Anastasi Bros. v. Commonwealth

9 Pa. Commw. 288 | Pa. Commw. Ct. | 1973

Opinion by

President Judge Bowman,

This is a tax appeal under Section 1104 of The Fiscal Code, Act of April 9, 1929, P. L. 343, as amended, 72 P.S. §1104, which mandates all such appeals to be heard de novo and proscribes any questions from being raised in an appeal “. . . which are not included in the specification of objections . . .” required to be filed in perfecting such an appeal.

*290The impact of this statutory mandate upon this appeal precludes any inquiry into its merits outside of the de novo record before us and requires us to dismiss the appeal notwithstanding possible merit to appellant’s petition for refund of sales tax brought to our attention by matters contained in appellant’s brief.

The origin of a disputed liability for sales tax in the amount of $2,104.35 lies in an audit by the taxing authorities of the records of the vendor of certain personal property sold to appellant during the period January 1, 1967, through November 30, 1969, incident to which sale the vendor had not collected a sales tax from appellant.
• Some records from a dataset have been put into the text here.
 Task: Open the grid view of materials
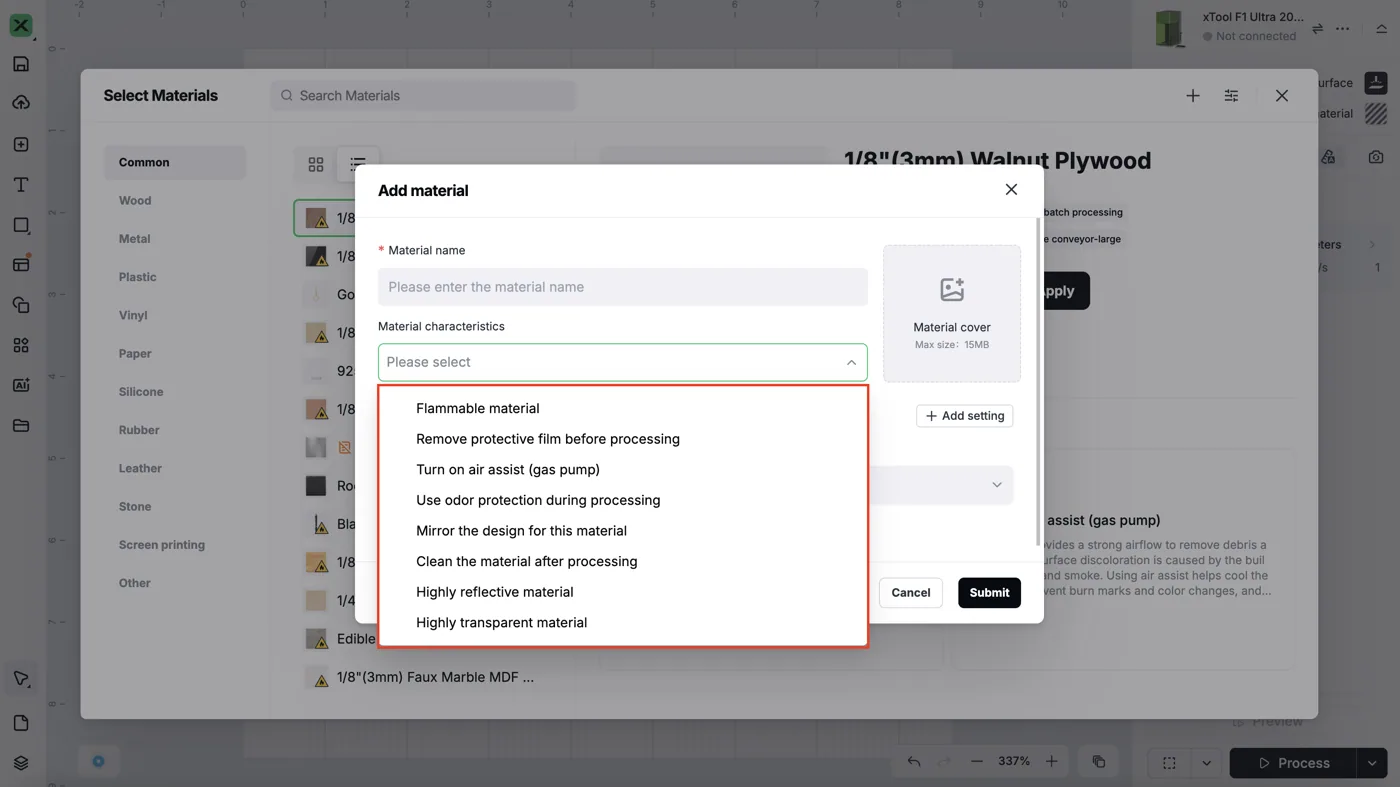(x=316, y=164)
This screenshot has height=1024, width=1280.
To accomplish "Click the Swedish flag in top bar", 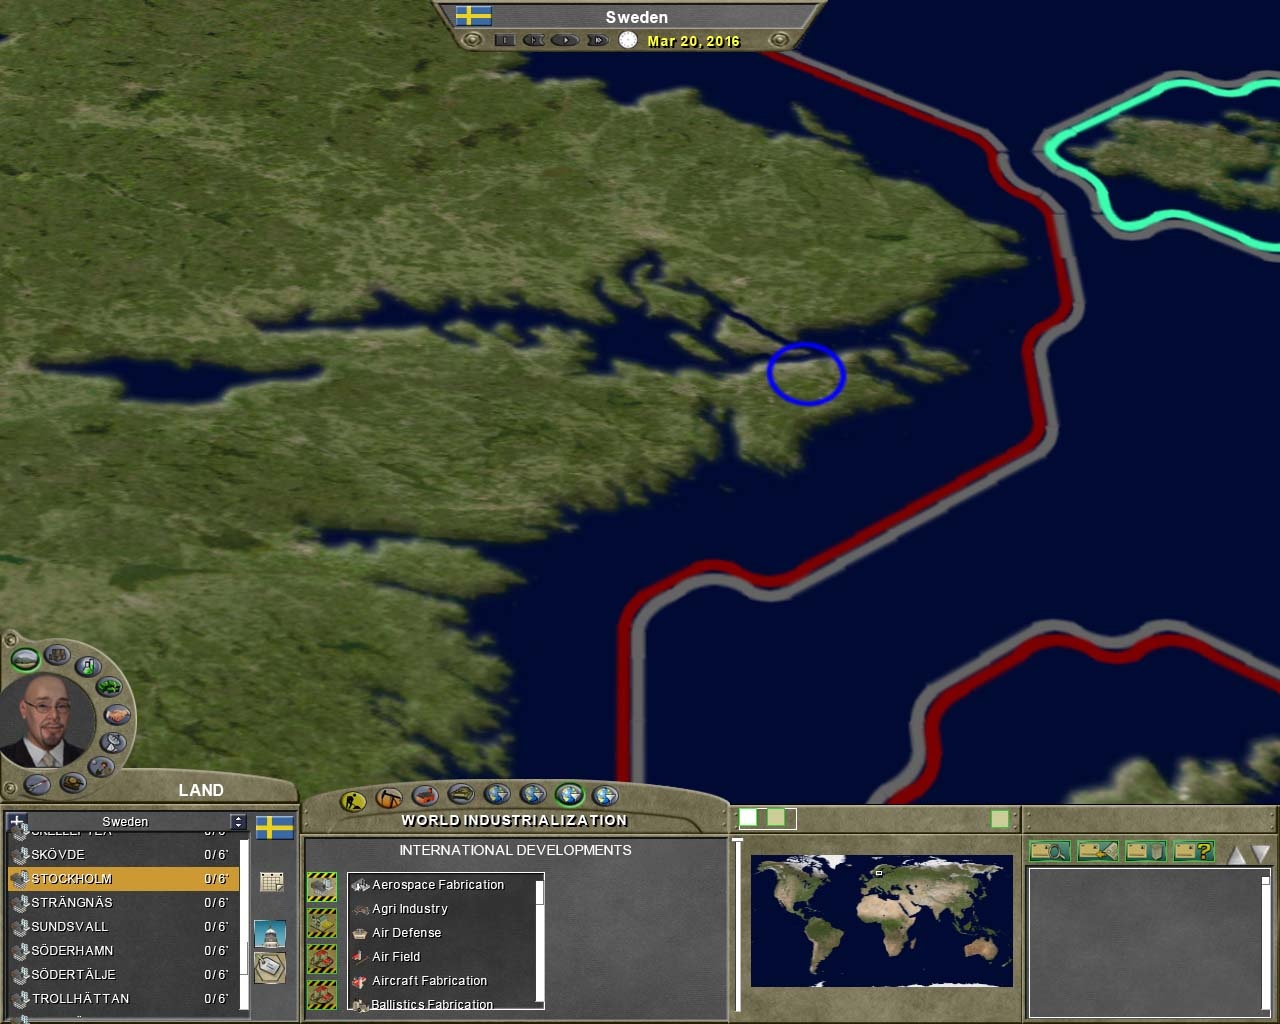I will point(473,16).
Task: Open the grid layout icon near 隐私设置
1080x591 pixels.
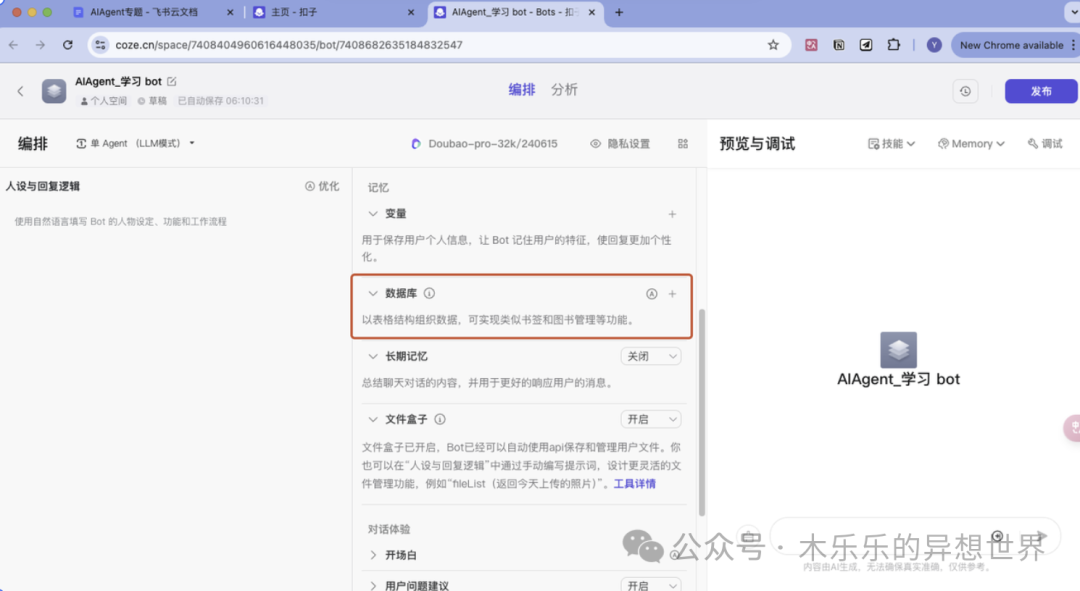Action: point(683,144)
Upon assessment for such tax liability, appellant’s vendor paid the tax, appellant in turn paid the same amount to its vendor and filed with the Department of Revenue a petition for refund as assignee of the vendor’s right thereto if the transaction in question were not subject to the sales tax. Before the Board of Review of that department and before the Board of Finance and Revenue for review of the action of the Board of Review in denying the petition for refund, it was appellant’s position that it had purchased the personal property in question for use outside of Pennsylvania thus making the sale not subject to the tax under the decision of the Pennsylvania Supreme Court in Commonwealth v. John W. Thompson Company, 450 Pa. 5, 297 A. 2d 109 (1972). From the action of the Board of Finance and Revenue in sustaining the Board of Review this appeal was taken.

In perfecting its appeal, appellant filed its specification of objections asserting that (1) the action of the Board of Finance and Revenue was against the weight of the evidence; (2) its action was arbitrary and capricious; (3) appellant’s evidence before the Board was sufficient to sustain its position; and (4) the taxing *291authorities failed to meet their burden of proof necessary to sustain the tax assessment in question.
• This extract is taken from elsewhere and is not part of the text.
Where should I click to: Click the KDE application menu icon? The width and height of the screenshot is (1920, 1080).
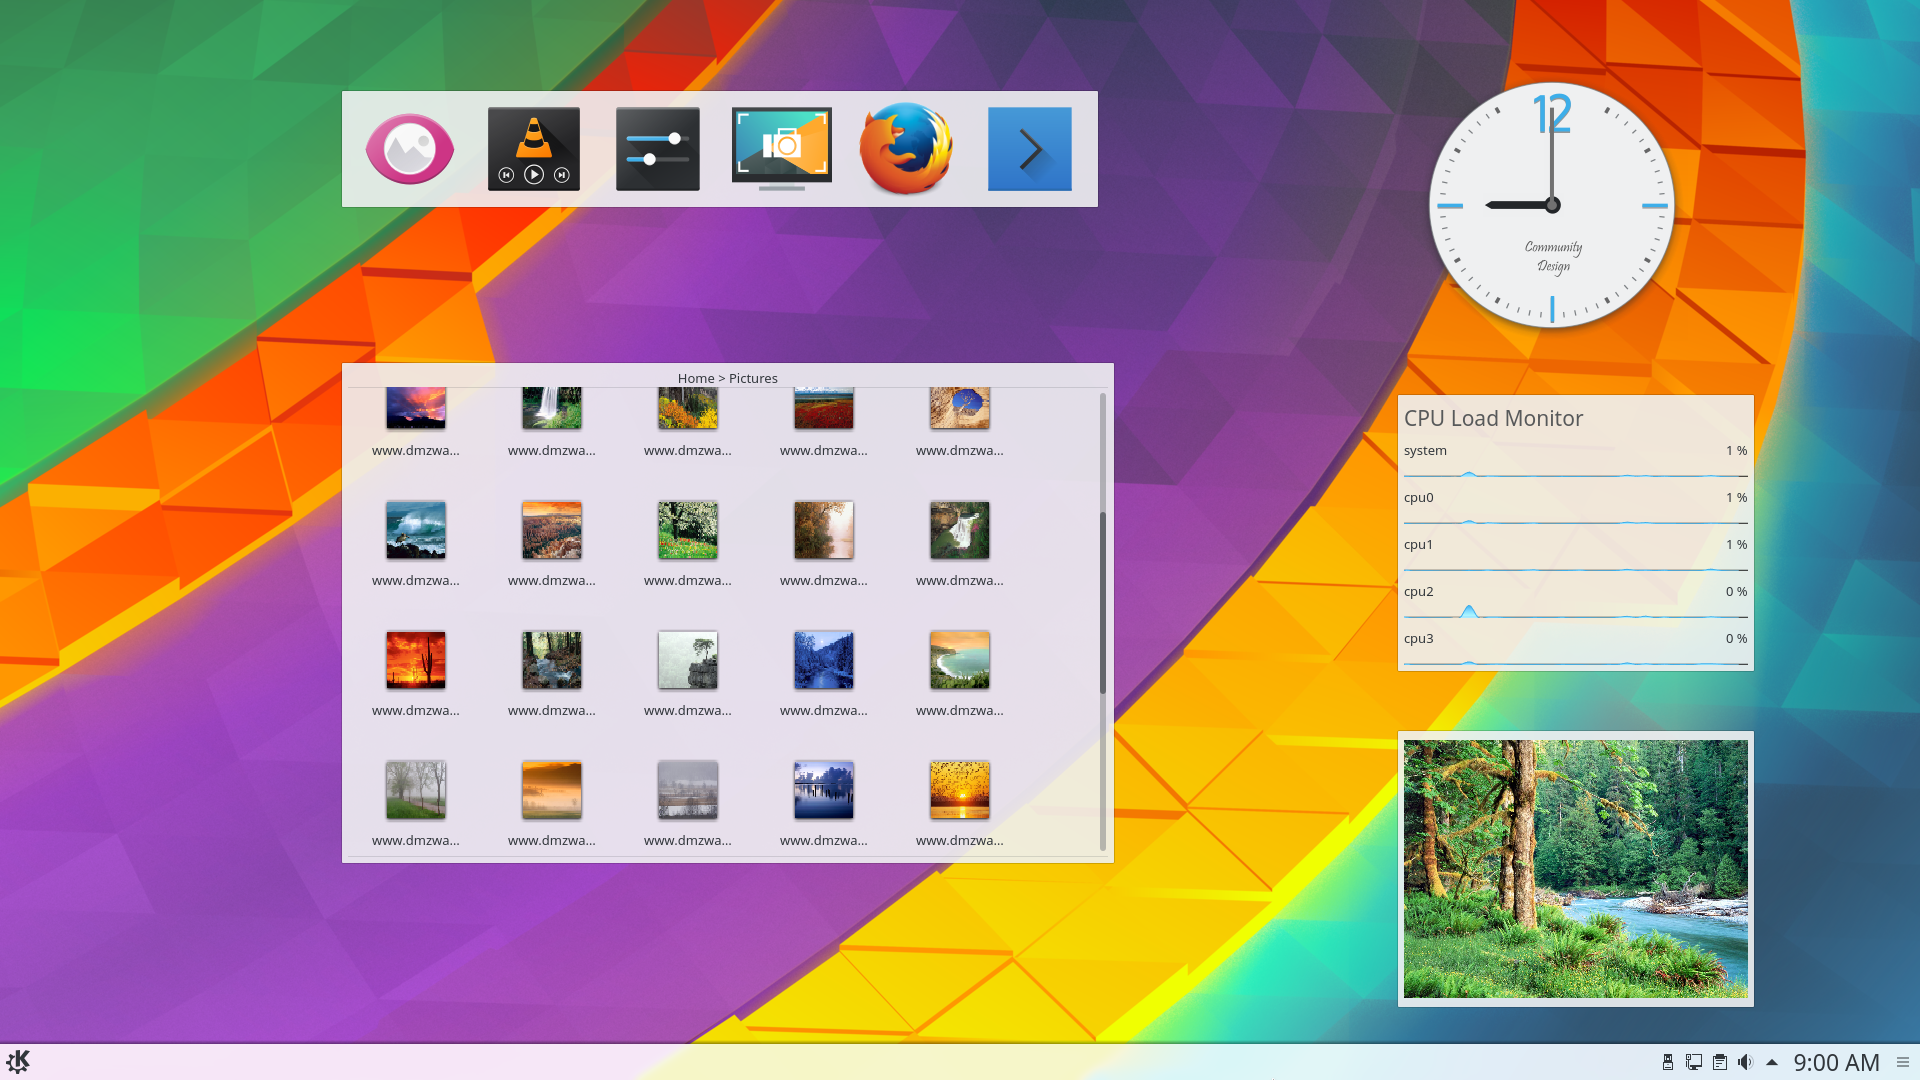18,1062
As tax appeals must be heard de novo by the court, the sufficiency or weight of the evidence presented before the administrative bodies is not an appealable issue. Appellant’s first three assigned reasons are thus meaningless except perhaps in alerting the court and the taxing authorities to appellant’s position that its proof to be presented at the de novo hearing will be sufficient to carry its burden.

Rather than having an evidentiary hearing the parties stipulated the record before this Court, a practice common to the majority of tax appeals. In doing so, appellant apparently believed that certain documentary evidence and oral testimony presented before the administrative review bodies is part of the record before this Court. Unfortunately this is not the case and the record before us is barren of any evidence which would support or tend to prove that the personal property in question was purchased by appellant for use outside of Pennsylvania. Hence, this crucial evidence upon which appellant’s position is entirely dependent and revealed to us in its brief is not a part of the record and cannot be considered. Commonwealth v. Yorktowne Paper Mills, Inc., 419 Pa. 363, 214 A. 2d 203 (1965). Also see Commonwealth v. Bogus, 88 Dauph. 94 (1967).
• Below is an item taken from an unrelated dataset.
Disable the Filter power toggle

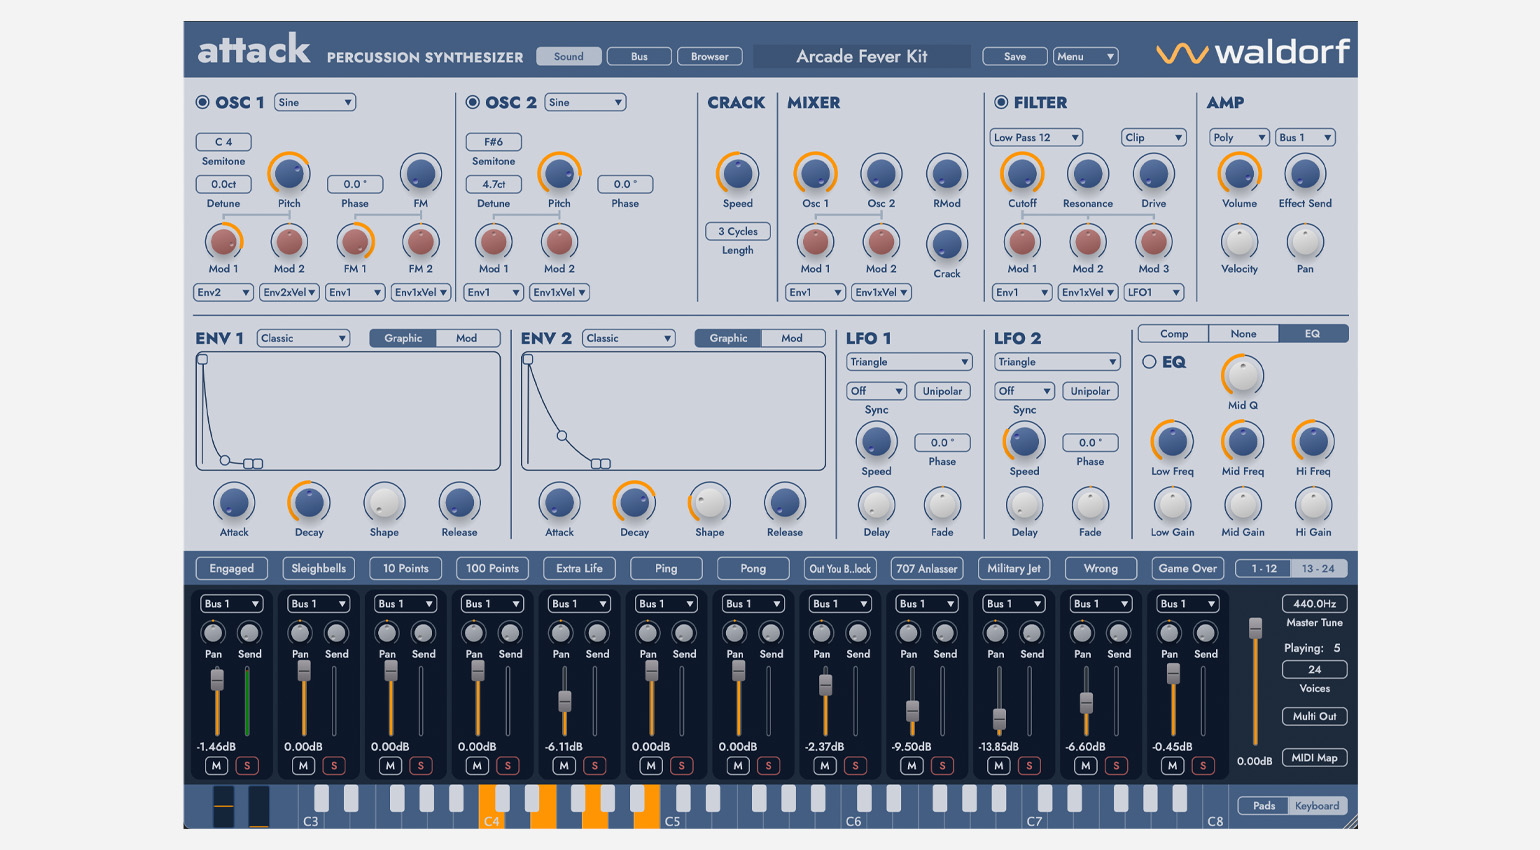(1000, 102)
As to appellant’s fourth specification of objections, it is well settled that the burden of proof as to one’s entitlement to a refund of taxes is on he who seeks it. Section 545 of the Act of March 6, 1956, P. L. (1955) 1228, 72 P.S. §3403-545.*

Again, the record before us, being barren of any evidence disclosing an out of state destination of the per*292sonal property against which the sales tax assessment was made, this objection is without merit. Only upon such proof could we reach the legal issue of the taxability of such sales, i.e., whether or not Thompson, supra, which dealt with a use tax, is applicable to similar sales tax situations.

Accordingly, we enter the following

Order

Now, June 13,1973, unless exceptions are filed within thirty (30) days of the date hereof, the appeal of Anastasi Brothers Corporation is hereby dismissed and the Chief Clerk is directed to enter judgment in favor of the Commonwealth.

Repealed by Section 280 of the Tax Reform Code of 1971, Act of March 4, 1971, P. L. 6, 72 P.S. §7280, and reenacted in Section 236, 72 P.S. §7236, therein.